Records from a data collection:
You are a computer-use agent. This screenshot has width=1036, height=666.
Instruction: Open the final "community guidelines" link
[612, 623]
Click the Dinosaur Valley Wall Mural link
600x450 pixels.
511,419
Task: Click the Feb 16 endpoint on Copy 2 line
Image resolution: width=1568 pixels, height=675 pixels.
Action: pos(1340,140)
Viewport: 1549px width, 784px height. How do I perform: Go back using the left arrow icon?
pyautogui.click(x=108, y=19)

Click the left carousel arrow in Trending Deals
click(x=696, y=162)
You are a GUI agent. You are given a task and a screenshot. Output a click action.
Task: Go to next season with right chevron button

- **WHAT TO PRODUCE**
State how many lines of the data contain the word "screenshot". Nothing besides the number belongs in the reply.

- **ANSWER SPACE**
2